Tom Bored (and fed up of gender inequality)
by BellaB on September 27, 2016 - 4:39pm
Look at this ad. And I mean really look at it.
Just by looking at this image, it is doubtful that the average consumer would correctly guess what it was selling. If he or she were to guess clothing, they would be wrong. This Tom Ford ad, dating back to the spring of 2008, is actually being used to sell eyewear. Though there isn’t much clothing in the ad to begin with, there is even less of a visibility for the glasses within it. In light of this realization, a very important question must be asked. What is really being sold here? Because it sure as hell seems like a whole lot more than a pair of glasses. In this case, and in the majority of other cases, “Advertising… sells values and cultural representations, such as success and sexuality.” (Cortese 57.)

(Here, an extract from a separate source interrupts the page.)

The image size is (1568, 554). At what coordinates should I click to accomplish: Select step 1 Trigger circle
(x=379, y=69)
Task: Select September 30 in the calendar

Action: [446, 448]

This ad showcases both the success and sexuality aspects to reel in consumers. Firstly, the woman depicted in this ad is completely naked, serving as, and proving to be a mere sex object in comparison to her clothed, male counterpart. Furthermore, in ironing the man’s pants, she is assuming the role of a stereotypical, submissive woman. The gendered messages being conveyed here are that women are good for two things: their bodies, and for doing the work deemed unsuitable for a man. A man doing such work can only be considered a waste of his time and intellect. What this suggests then, is that men are destined for bigger and better things than women. They possess infinite opportunities, as well as societal support, when they feel ready to pursue success. Women on the other hand, should remain content and busy themselves with the work found in their own homes. This can be understood in simply comparing the actions of the male and the female in the ad. While the man is reading a newspaper, demonstrating his intelligence and connection to the workforce, the woman is contrived into demeaning, docile housework.

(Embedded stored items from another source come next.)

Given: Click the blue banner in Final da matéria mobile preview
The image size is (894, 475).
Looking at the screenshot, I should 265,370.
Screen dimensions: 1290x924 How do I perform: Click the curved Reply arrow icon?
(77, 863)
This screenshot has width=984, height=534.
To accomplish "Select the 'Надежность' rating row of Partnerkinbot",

Where the trouble begins, is when the average heterosexual male and female put themselves in the shoes of their respective sex. When a young man sees this ad, he sees the glamorous lifestyle; he senses an allure of both power and dominance. He sees the luxury in having a beautiful woman do all his dirty work. This leads young men maturing in a media-filled world, to view women in a dehumanizing manner. Well argued by Jean Kilbourne: “Turning a human being into a thing is almost always the first step towards justifying violence against that person.” (Newsom.) On the other hand, when a young woman sees this ad, she sees the lean, slender body of the model within it. This might explain why “[…] 65% of women and girls have an eating disorder.” (Newsom.) When a girl or a woman perceives the physical appearances of these models, they automatically feel the need to achieve this standard of beauty and “If they fail to obtain it, they are led to feel guilty and ashamed.” (Cortese 59.) In failing to actively point out what is so clearly wrong with these ads, people continue to be oblivious to the messages being both sent, and absorbed by our society. This, in turn allows for the normalization of gender norms and the self-objectification of women.
Given the opportunity, I would attempt to neutralize this ad in creating a sense of equality between both sexes. Firstly, I would clothe the woman. Secondly, I would remove the iron from her hands and replace it with a book or a computer. This would actively break the barrier of stereotyping women as domesticated beings, and allow her to demonstrate her intelligence and capabilities. Lastly, I would put a pair of glasses on the woman's face because, if I remember correctly, that’s what Tom Ford is trying to sell.
Cortese, Anthony. “Constructed bodies, Deconstructing ads: Sexism in Advertising.” 345-102-MQ Gendered World Views, edited by Sarah Waurechen, Eastman Systems, 2016, PP 9-25.